Desde el primer minuto, la gestión de este proyecto ha sido un ejercicio de funambulismo político. Recuerdo la seguridad inapelable con la que la concejal de Urbanismo, Eloísa Cabrera, nos aseguraba desde la televisión pública que este proyecto estaba «muy bien estudiado y planificado» y que contaban con todas las «garantías y certezas». Sin embargo, la realidad —esa que no entiende de consignas de partido— se ha encargado de desmontar losa a losa este triunfalismo. ¿Dónde quedó esa «excelencia» cuando se dieron cuenta de que sus parterres faraónicos impedían que la Semana Santa o la Cabalgata de Reyes transcurrieran con la grandeza y dignidad que merecen? Han tenido que rectificar a marchas forzadas, pasando del «espectacular» al «vamos a recortarlos» con una agilidad que roza el ridículo.
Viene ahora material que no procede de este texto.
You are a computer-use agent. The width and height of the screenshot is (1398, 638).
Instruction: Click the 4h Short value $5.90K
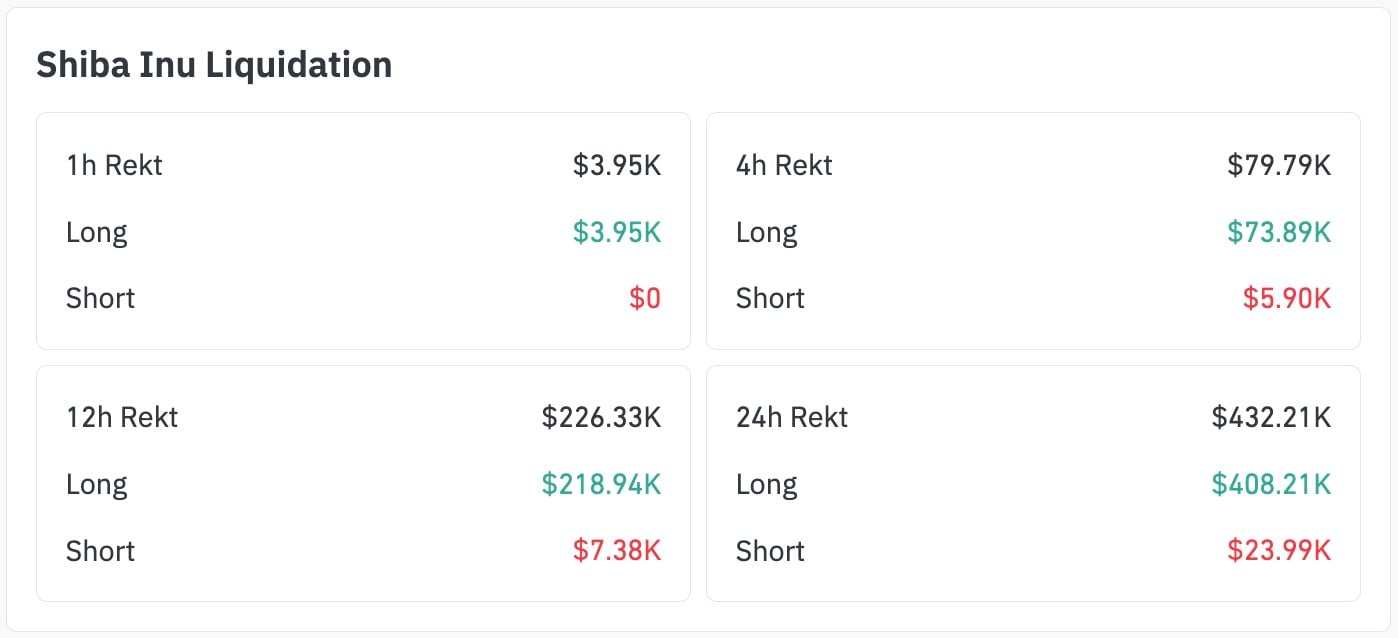click(x=1287, y=298)
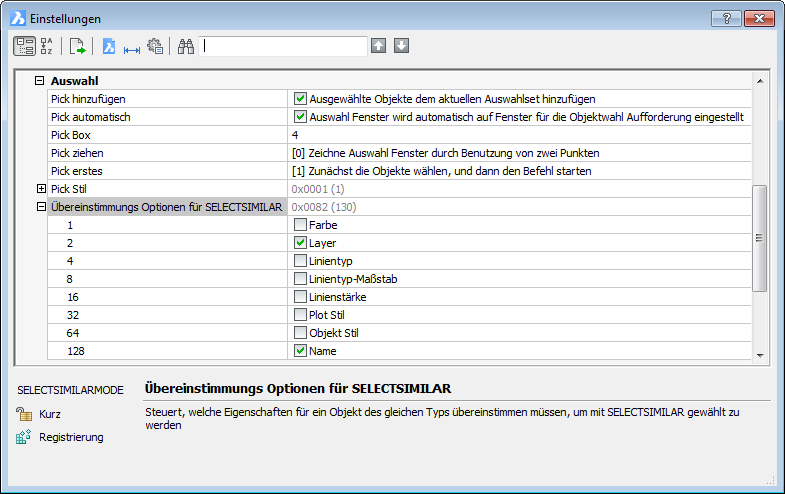The height and width of the screenshot is (494, 785).
Task: Uncheck the Pick hinzufügen option
Action: click(300, 99)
Resulta difícil creer que mentes tan expertas en urbanismo no vieran que estas jardineras sobredimensionadas eran un obstáculo evidente para la vida pública y el paseo. Uno se pregunta si en el Ayuntamiento de Almería la opinión técnica ha sido amordazada por la consigna política, o si simplemente se ha impuesto esa máxima tan del Partido Popular de que «el que manda, no se equivoca; y si se equivoca, lo maquilla». Es alarmante que hayamos tenido que esperar a la presión social y al clamor de las asociaciones de vecinos y comerciantes para que el equipo de María del Mar Vázquez admita que, tal vez, la realidad de Almería no estaba reflejada en sus planos de despacho.
Mientras tanto, los meses de retraso se acumulan y el comercio local asfixia bajo una obra que parece no tener fin. Nos hablan de «empatía» mientras reparten bonos de consolación, ocultando que su incapacidad para prever lo obvio ha castigado la economía de quienes intentan con mucho esfuerzo levantar la persiana cada mañana. Esas mismas voces que en los plenos tildan de «demagogia» cualquier crítica —con una cada vez más evidente acidez que delata su nerviosismo— son las que ahora con un perfil bajo se ven obligadas a deshacer lo andado. El discurso ha virado del anuncio triunfalista a la excusa peregrina, pero el daño a la fisonomía de nuestro centro histórico ya es una herida abierta.
Almería necesita recuperar la ilusión, pero no la que se compra con infografías de colores, con foto sonrisas y anuncios variopintos, sino la que nace del respeto al almeriense. Este «Parterrazo» debe ser el último acto de una forma de gobernar de espaldas a los vecinos. No podemos permitir que conviertan nuestro patrimonio en un experimento fallido por pura cabezonería política, por la foto descubriendo una placa inaugural. Los almerienses han sido los que han provocado este cambio, a través de una sublevación tranquila pero fundamentada, de esas que se hacen desde la razón y el amor por esta ciudad, para exigir que Almería vuelva a ser para los almerienses y no solo para los que mandan. Almería ganó la partida frente a un equipo de gobierno que ha perdido la calle entre tanta ocurrencia e improvisación.